Exercise input:

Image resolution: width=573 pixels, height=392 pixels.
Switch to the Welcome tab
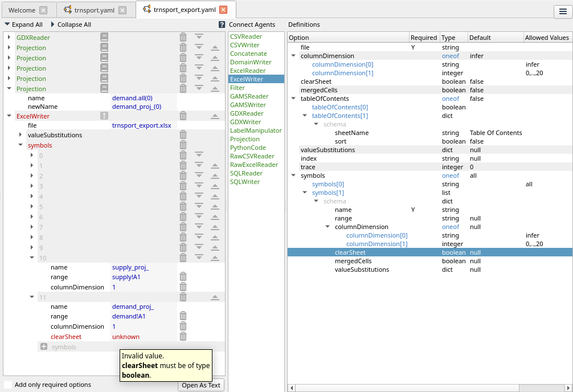pyautogui.click(x=22, y=10)
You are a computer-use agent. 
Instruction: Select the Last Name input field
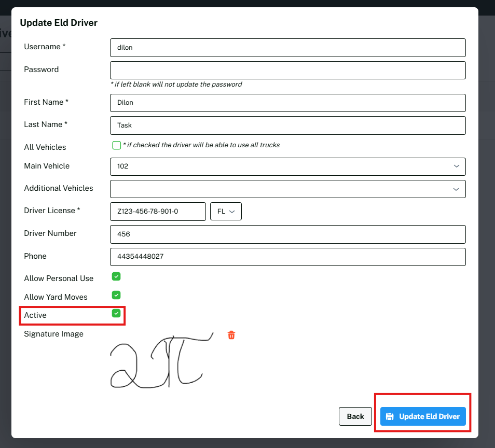[x=287, y=125]
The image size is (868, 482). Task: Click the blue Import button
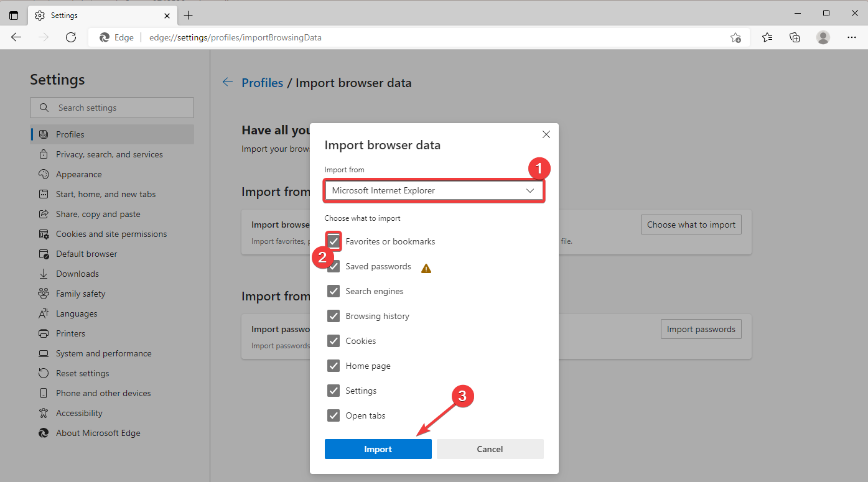point(378,449)
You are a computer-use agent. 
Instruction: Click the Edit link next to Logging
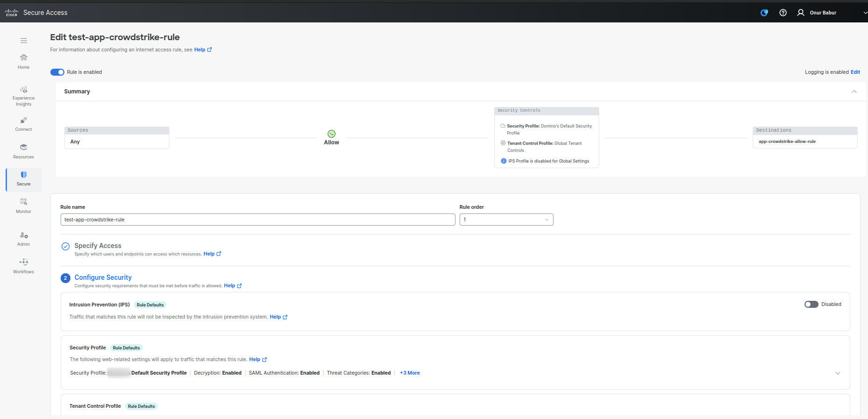pyautogui.click(x=855, y=72)
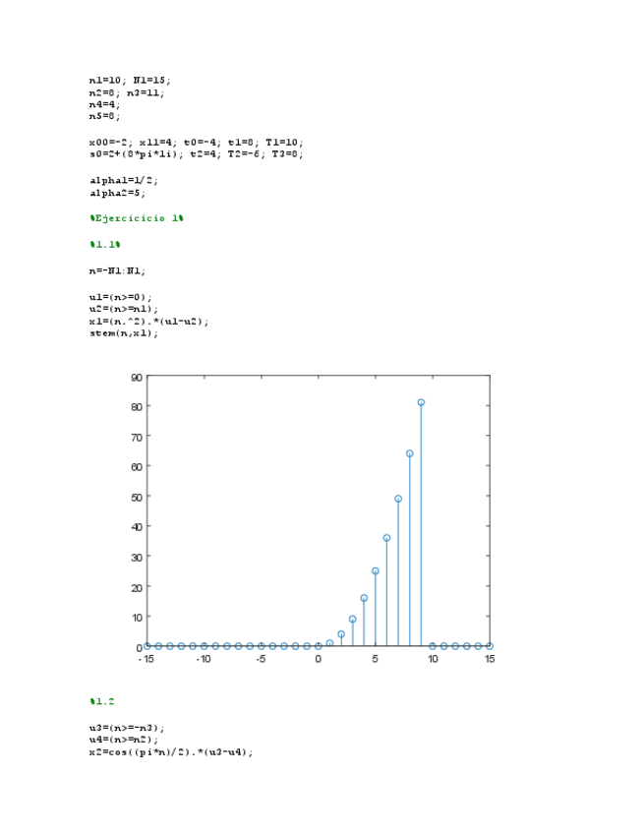Image resolution: width=644 pixels, height=834 pixels.
Task: Click the alpha1=1/2; code line
Action: click(x=124, y=181)
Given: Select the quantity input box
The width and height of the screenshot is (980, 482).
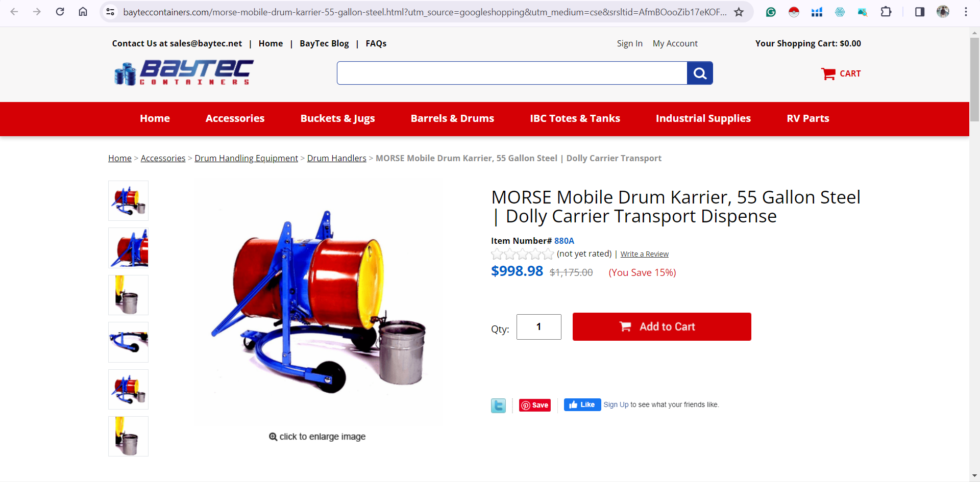Looking at the screenshot, I should point(538,327).
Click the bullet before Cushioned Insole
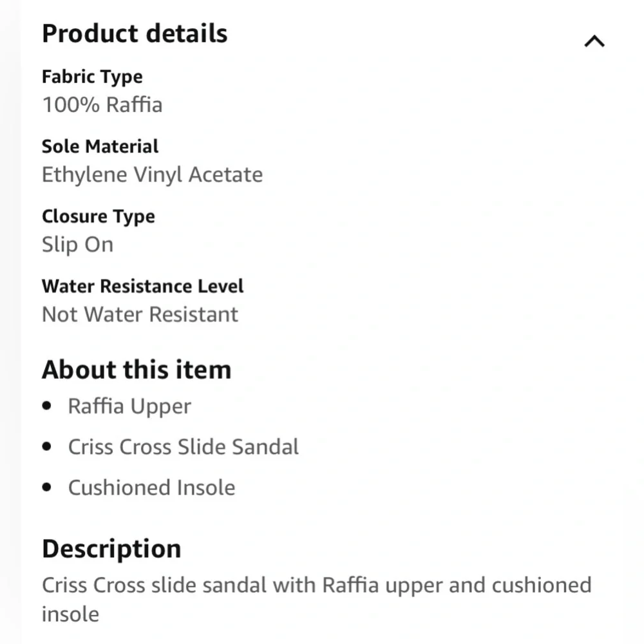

Problem: Give the data above again exactly. Leave the pictures out.

Answer to this exercise:
Image resolution: width=573 pixels, height=392 pixels.
Switch to the Welcome tab
pyautogui.click(x=22, y=10)
You are a computer-use agent. 
Instruction: Select the Last Name input field
[x=287, y=125]
The image size is (868, 482). Task: Click the blue Import button
point(378,449)
You are a computer-use agent. 
Instruction: Click the Edit link next to Logging
pyautogui.click(x=855, y=72)
Image resolution: width=644 pixels, height=834 pixels.
Task: Click the alpha1=1/2; code line
Action: click(x=124, y=181)
Given: Select the quantity input box
The width and height of the screenshot is (980, 482).
Looking at the screenshot, I should point(538,327).
Click the bullet before Cushioned Insole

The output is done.